— WHAT TO WORK ON —
Set down each line from the line holding "Where should I" to the last line of the entries below, exactly, with both ends included and without pictures.

Saved entries:
---------------

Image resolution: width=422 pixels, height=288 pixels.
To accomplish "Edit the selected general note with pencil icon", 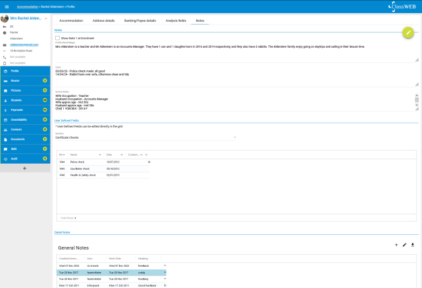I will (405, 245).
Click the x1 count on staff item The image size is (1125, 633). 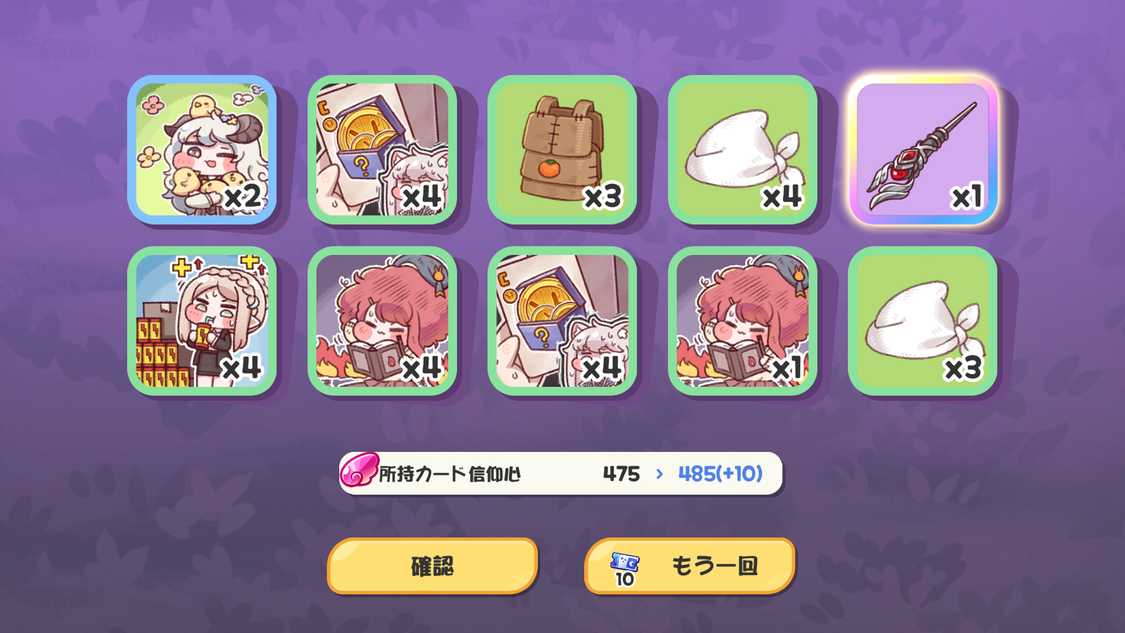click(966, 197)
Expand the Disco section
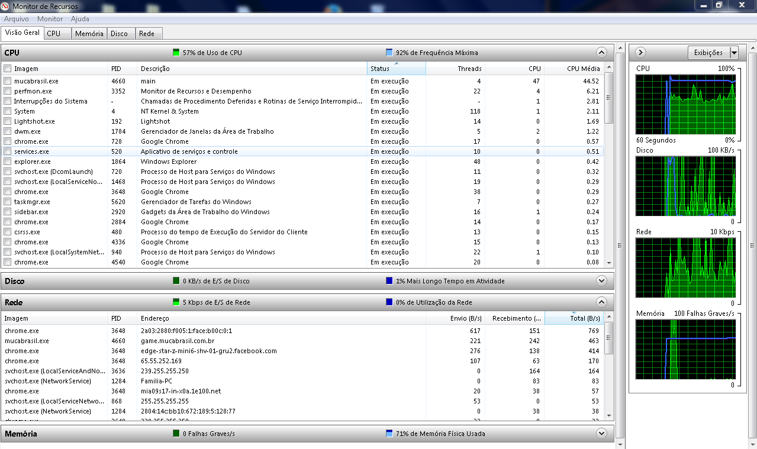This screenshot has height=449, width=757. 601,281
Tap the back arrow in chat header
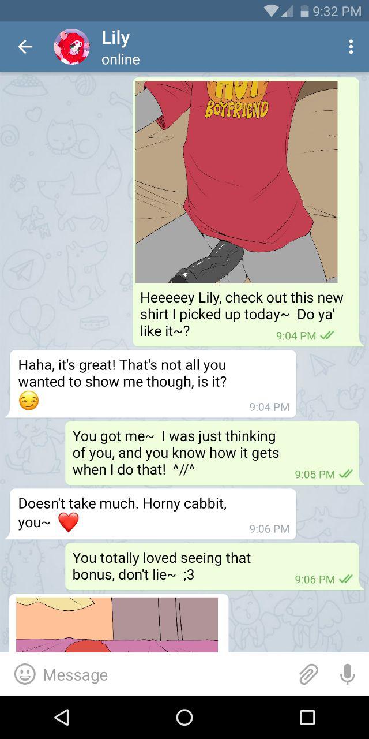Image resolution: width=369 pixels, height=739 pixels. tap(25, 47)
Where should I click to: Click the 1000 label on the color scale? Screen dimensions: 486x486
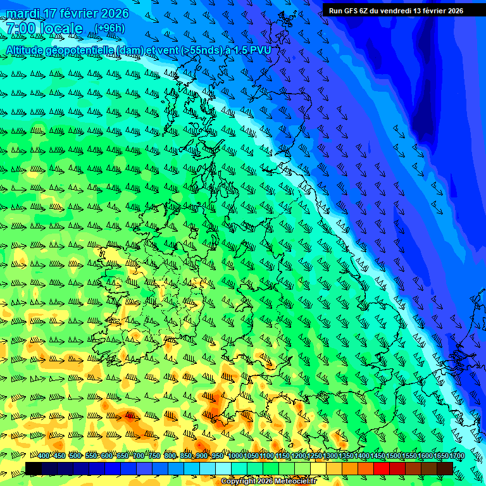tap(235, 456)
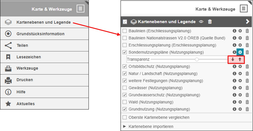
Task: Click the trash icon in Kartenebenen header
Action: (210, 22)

---------------

— RESULT —
Where should I click to: Click the 1000 label on the color scale? Screen dimensions: 486x486
tap(235, 456)
Task: Click the trash icon in Kartenebenen header
Action: (210, 22)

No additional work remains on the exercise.